Bem...! Agora, já adulta estudando a verdadeira "história" dos contos de fada, me envolvo com a fome, e, a pobreza rondando a Europa Medieval, e literalmente, os miseráveis desse tempo, esticavam as canelas pelas ruelas e caminhos. O fedor do inferno acompanhava os vivos ao pisar nos corpos putrefatos. Sem dúvida, para a população mendicante da época, Ulisses viria resgatar as almas para a grande viagem.

A fome era tanta que os pais abandonavam os filhos a própria sorte, afinal, na visão da época, eles não passavam de adultos em miniatura. No paradoxo medieval, o corpo corruptível daria lugar à liberdade da alma e ao Paraíso. Dessa maneira, todos esses acontecimentos foram assim, passados para os contos.

Cabras!

É que tio Aristides tinha um plantel de cabras, e, também um amigo de nome Américo, com certeza, no nosso olhar infantil, ele havia sido transformado por Medusa em estátua.

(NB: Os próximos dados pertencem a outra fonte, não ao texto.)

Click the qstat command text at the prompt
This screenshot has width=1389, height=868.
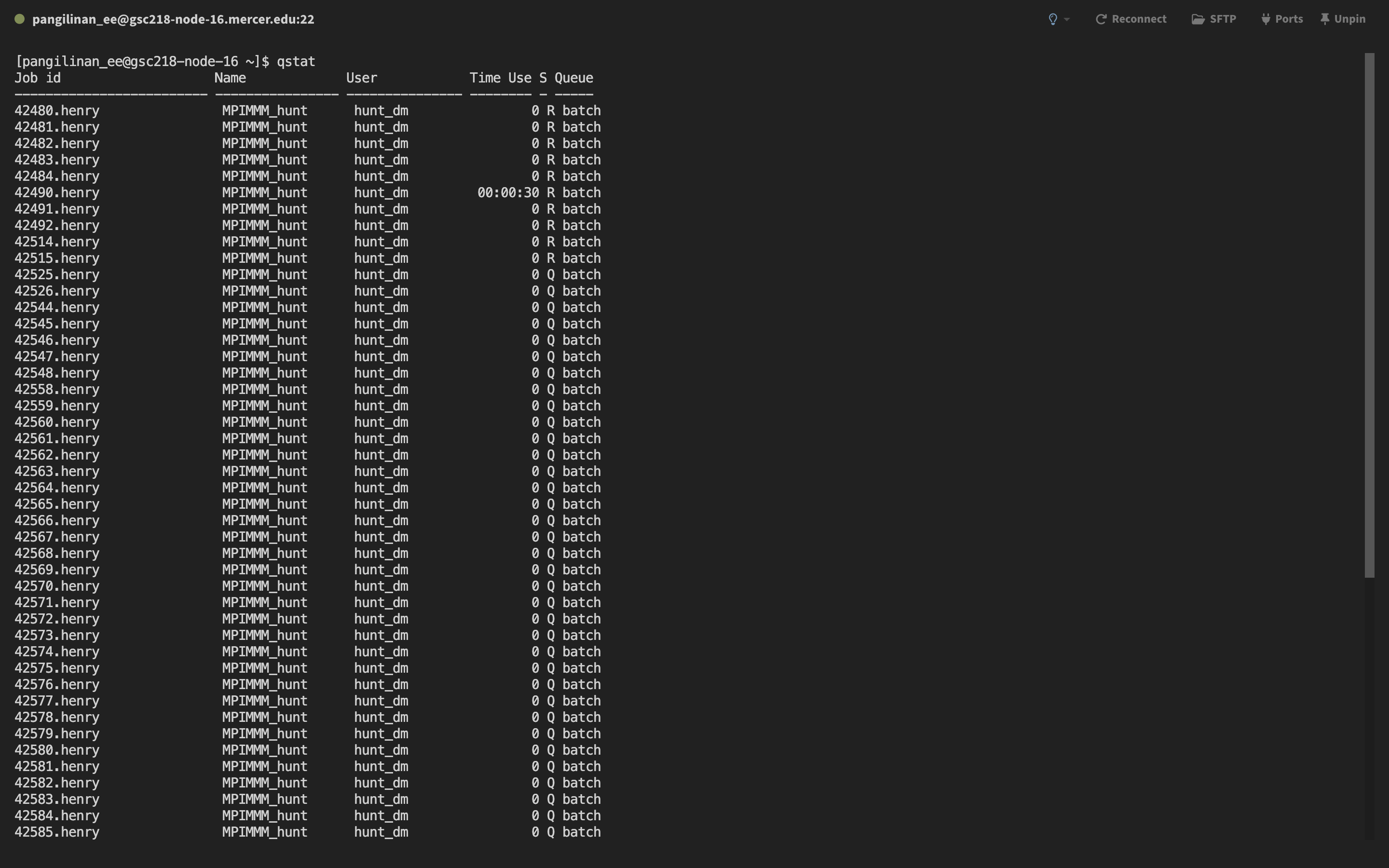[296, 61]
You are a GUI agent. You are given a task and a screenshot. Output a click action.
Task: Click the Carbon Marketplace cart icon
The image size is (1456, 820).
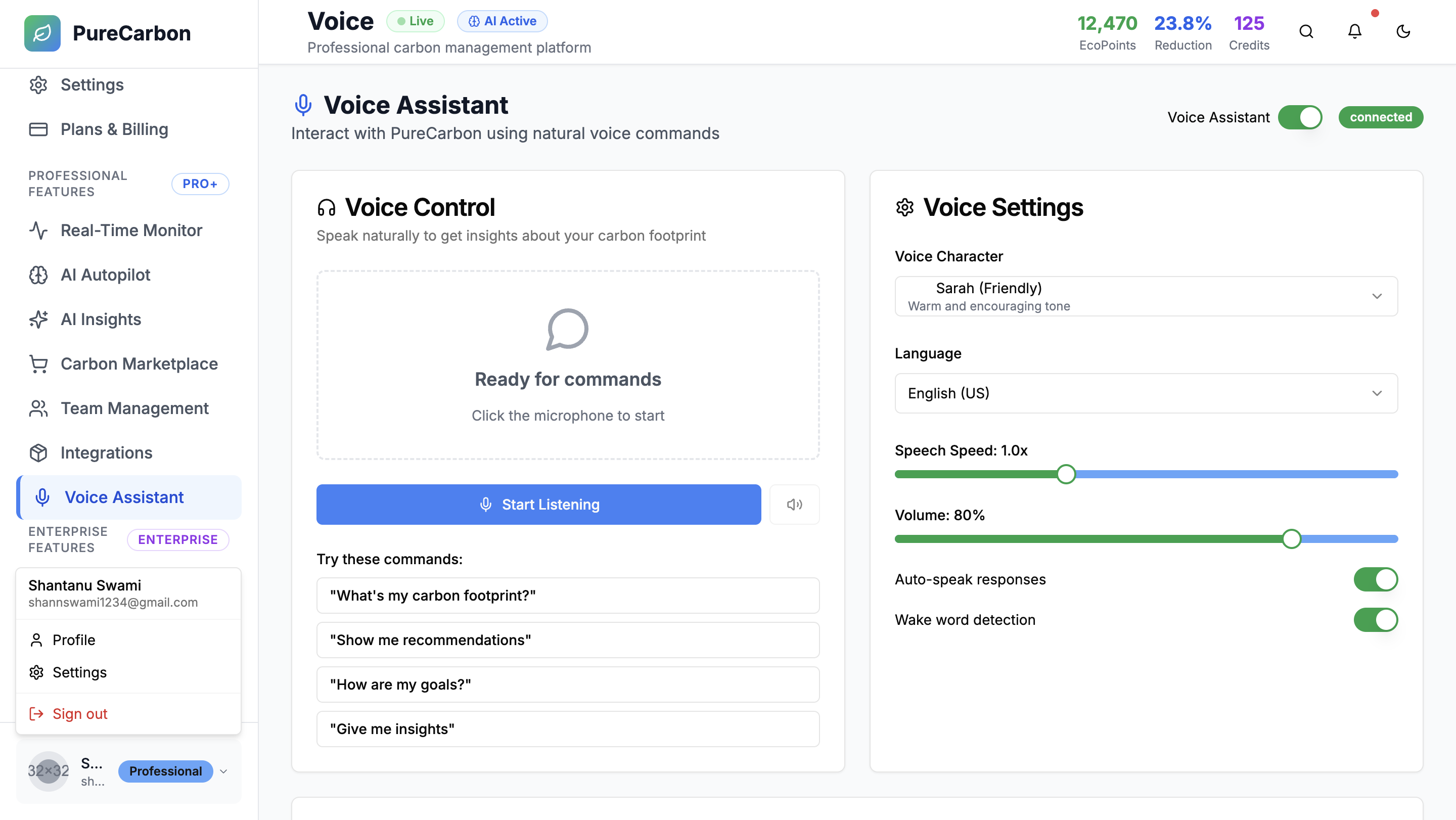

Conta uma lenda, que em um dia inominável, em um dos templos de Atena, ela mesma, a mal amada, deusa grega da sabedoria, ficou sabendo por um deus, o fofoqueiro de plantão, que, a tal de Medusa teria feito amor com Poseidon, ele mesmo, o do garfão, considerado o deus do mar, o que levou a deusa, furiosa, a transformar Medusa e suas irmãs em seres repugnantes, com pele escamosa e serpentes enormes na cabeça. Além da terrível aparência, Atena a tornou mortal, e lhe deu um poder terrível... O seu olhar transformava quem a olhasse em estátua de pedra.

Mas, voltando para as cabras!

Confidenciei no ouvido do primo Hamilton uma sugestão. Ele pensou, pensou..., chamou os primos e irmãos, e, juntos rechearam as mãos de azeitonas de cabras, isto mesmo, de bosta, e, como metralhadoras humanas atiraram contra a tal estátua, que finalmente, se mexeu e remexeu, e saiu andando, debaixo de uma saraivada de bosta, praguejando do quintal!